►

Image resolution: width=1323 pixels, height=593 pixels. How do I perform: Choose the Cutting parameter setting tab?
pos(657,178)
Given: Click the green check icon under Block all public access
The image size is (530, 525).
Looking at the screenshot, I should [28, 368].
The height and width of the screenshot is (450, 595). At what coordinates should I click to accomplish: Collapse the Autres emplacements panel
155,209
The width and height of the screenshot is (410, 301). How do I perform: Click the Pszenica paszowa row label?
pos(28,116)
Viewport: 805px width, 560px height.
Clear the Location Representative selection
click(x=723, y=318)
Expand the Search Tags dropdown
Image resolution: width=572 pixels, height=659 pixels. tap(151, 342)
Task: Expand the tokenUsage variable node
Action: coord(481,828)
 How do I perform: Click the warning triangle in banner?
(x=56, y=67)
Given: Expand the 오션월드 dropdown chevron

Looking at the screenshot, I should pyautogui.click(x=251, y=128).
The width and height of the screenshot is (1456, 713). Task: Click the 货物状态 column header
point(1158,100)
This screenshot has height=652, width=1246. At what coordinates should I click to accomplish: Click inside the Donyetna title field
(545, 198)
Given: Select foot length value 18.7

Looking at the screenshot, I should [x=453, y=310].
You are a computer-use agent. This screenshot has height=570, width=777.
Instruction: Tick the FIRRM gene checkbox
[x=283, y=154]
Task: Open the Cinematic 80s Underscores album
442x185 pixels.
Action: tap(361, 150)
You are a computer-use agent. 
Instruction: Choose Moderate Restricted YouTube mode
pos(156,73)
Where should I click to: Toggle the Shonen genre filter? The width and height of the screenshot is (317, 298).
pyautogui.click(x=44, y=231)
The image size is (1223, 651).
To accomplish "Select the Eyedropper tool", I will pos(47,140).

◄

Line by line, the data should be returned exactly as written.

Image resolution: width=1323 pixels, height=593 pixels. How do I perform: Choose the Cutting parameter setting tab?
pos(657,178)
Given: Click the green check icon under Block all public access
The image size is (530, 525).
Looking at the screenshot, I should [28, 368].
The height and width of the screenshot is (450, 595). At what coordinates should I click to accomplish: Collapse the Autres emplacements panel
155,209
The width and height of the screenshot is (410, 301). How do I perform: Click the Pszenica paszowa row label?
pos(28,116)
Viewport: 805px width, 560px height.
Clear the Location Representative selection
click(x=723, y=318)
Expand the Search Tags dropdown
Image resolution: width=572 pixels, height=659 pixels. tap(151, 342)
Task: Expand the tokenUsage variable node
Action: coord(481,828)
 How do I perform: Click the warning triangle in banner?
(x=56, y=67)
Given: Expand the 오션월드 dropdown chevron

Looking at the screenshot, I should pyautogui.click(x=251, y=128).
The width and height of the screenshot is (1456, 713). Task: Click the 货物状态 column header
point(1158,100)
This screenshot has height=652, width=1246. At what coordinates should I click to accomplish: Click inside the Donyetna title field
(545, 198)
Given: Select foot length value 18.7

Looking at the screenshot, I should [x=453, y=310].
You are a computer-use agent. This screenshot has height=570, width=777.
Instruction: Tick the FIRRM gene checkbox
[x=283, y=154]
Task: Open the Cinematic 80s Underscores album
442x185 pixels.
Action: tap(361, 150)
You are a computer-use agent. 
Instruction: Choose Moderate Restricted YouTube mode
pos(156,73)
Where should I click to: Toggle the Shonen genre filter? The width and height of the screenshot is (317, 298).
pyautogui.click(x=44, y=231)
The image size is (1223, 651).
To accomplish "Select the Eyedropper tool", I will pos(47,140).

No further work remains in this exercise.